The domestication of horses was only the beginning of a relationship between humans and them, and between humans and their DNA. Over millennia, human management can make a remarkable impact on the animal genomes.

All modern domestic horses have almost identical Y chromosomes, even though they are only passed through the male line. Ludwig, Orlando, and their colleagues examined the Y chromosomes from 96 Eurasian stallions over the past 5,000 year to see how it happened. Although Y chromosomes were initially quite diverse, they began to become more similar over time. The first big changes occurred around 1,500 years ago. Orlando says this is when some bloodlines like the Oriental horses became popular for breeding.

Even this level of breeding is still quite mild in comparison to what has happened over the past 200 years. Even though specific breeds have acquired the genes that give them their distinctive characteristics, the diversity of horse genetics has declined further.

Petersen of the University of Nebraska-Lincoln has been studying modern breeds to find regions of their genome that are associated with color, speed and gait.
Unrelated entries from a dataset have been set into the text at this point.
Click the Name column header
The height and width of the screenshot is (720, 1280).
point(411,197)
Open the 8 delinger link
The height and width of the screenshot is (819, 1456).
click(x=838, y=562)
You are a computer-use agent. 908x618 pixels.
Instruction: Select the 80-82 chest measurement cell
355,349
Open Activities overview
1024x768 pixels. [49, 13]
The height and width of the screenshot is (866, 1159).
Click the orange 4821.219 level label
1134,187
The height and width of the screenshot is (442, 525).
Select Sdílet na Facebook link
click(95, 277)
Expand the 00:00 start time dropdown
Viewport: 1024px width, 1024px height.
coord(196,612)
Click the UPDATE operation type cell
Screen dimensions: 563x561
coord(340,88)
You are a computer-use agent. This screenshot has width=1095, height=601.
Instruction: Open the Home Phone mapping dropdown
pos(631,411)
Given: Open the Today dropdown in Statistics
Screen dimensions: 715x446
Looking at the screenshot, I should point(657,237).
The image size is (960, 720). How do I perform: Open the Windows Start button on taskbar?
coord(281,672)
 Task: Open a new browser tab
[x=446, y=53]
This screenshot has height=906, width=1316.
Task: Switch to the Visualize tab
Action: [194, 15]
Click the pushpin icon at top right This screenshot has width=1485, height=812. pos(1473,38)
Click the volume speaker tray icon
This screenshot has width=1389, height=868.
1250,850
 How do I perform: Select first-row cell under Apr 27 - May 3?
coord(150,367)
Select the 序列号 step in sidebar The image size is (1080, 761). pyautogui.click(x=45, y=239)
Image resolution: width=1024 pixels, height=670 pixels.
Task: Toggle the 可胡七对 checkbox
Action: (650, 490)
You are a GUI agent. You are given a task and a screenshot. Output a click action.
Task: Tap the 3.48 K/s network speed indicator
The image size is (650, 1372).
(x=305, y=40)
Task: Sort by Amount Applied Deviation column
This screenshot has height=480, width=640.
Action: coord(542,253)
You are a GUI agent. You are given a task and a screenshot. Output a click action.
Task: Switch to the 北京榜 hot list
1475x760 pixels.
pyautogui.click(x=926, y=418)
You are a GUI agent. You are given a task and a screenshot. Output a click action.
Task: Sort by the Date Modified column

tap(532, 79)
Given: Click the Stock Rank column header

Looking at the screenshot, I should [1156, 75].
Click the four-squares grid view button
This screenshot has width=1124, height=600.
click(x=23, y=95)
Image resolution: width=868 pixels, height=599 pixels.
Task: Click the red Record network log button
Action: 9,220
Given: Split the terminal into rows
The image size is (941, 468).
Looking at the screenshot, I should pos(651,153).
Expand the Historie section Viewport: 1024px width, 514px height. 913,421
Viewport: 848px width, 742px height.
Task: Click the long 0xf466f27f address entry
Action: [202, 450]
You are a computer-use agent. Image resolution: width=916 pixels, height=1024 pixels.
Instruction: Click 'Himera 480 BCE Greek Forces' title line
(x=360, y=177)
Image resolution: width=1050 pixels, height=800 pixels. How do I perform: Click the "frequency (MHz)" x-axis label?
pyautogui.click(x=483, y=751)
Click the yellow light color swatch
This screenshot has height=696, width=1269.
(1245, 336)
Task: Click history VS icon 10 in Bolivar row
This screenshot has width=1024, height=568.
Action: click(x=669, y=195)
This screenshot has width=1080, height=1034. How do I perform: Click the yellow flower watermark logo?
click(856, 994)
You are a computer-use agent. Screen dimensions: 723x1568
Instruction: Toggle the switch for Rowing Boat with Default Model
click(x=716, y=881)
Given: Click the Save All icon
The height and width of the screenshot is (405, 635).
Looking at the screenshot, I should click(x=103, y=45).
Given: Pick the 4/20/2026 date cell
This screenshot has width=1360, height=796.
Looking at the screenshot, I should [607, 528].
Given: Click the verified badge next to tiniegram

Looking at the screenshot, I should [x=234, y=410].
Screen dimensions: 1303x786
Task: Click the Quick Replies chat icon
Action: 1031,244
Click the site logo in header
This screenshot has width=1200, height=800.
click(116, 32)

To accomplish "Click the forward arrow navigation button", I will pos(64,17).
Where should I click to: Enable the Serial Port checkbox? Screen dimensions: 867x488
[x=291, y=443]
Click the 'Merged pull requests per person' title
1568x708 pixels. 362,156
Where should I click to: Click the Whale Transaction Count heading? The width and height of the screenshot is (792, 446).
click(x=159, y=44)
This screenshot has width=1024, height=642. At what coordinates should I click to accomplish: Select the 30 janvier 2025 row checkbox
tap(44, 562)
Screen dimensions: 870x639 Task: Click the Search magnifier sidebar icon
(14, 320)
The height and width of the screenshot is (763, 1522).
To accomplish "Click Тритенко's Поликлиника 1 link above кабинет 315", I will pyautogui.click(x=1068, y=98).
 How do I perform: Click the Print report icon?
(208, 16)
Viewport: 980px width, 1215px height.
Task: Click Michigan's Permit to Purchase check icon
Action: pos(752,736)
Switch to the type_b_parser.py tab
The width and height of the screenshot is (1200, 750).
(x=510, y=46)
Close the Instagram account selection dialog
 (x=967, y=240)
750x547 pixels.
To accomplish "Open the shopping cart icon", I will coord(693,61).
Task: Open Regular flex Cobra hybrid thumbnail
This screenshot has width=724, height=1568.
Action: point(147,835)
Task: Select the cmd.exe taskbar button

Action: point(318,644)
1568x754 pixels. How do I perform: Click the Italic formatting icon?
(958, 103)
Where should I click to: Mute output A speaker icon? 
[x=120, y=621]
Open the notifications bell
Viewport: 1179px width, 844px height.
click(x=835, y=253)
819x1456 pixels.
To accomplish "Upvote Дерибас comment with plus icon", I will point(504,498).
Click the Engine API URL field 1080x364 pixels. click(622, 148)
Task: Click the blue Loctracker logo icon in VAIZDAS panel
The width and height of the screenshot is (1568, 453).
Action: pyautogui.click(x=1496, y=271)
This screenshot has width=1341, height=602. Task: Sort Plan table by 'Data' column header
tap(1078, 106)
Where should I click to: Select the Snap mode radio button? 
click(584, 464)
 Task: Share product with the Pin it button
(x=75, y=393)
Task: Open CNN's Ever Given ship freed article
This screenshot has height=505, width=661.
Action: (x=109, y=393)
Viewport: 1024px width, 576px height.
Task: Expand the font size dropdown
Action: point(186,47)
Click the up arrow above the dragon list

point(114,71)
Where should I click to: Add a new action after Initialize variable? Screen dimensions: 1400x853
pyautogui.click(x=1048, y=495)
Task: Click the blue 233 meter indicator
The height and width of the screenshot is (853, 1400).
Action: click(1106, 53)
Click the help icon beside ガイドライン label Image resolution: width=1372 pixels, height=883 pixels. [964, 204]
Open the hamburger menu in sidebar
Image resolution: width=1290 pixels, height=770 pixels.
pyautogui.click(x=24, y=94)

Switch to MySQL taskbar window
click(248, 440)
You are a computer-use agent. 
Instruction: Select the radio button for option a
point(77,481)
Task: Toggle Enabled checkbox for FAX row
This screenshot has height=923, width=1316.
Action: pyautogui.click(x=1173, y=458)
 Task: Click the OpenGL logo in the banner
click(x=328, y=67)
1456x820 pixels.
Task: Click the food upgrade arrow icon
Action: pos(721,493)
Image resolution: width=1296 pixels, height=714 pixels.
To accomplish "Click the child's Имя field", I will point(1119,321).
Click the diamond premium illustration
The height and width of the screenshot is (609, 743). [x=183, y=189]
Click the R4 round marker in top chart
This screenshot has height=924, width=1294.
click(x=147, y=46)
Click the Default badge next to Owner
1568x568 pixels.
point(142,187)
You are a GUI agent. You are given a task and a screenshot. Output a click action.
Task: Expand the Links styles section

In racing breeds like thoroughbreds, for example, it is known that there are changes in the gene for muscle protein myostatin. Petersen also considered "gaited breeds", which have unusual locomotion styles, or in her words "horses who move funny", and are more comfortable to ride. These breeds often have DNA changes in one spot that act as a "master switch" for their gait. This spot is home to a gene called DMRT3 and a shortened version thereof has been linked with horse gait. Mice lacking this gene have issues with their spinal nerve function.

Orlando, who began riding lessons in 2019 despite his differences, believes there is something special about the horse-human relationship.

He says, "You get the feeling that the animal understands you when you ride it." You also feel empowered when you master this large animal.

How could humans resist this opportunity to make horses their best friend in war and peace, as well as for work and pleasure? It was a match made in heaven.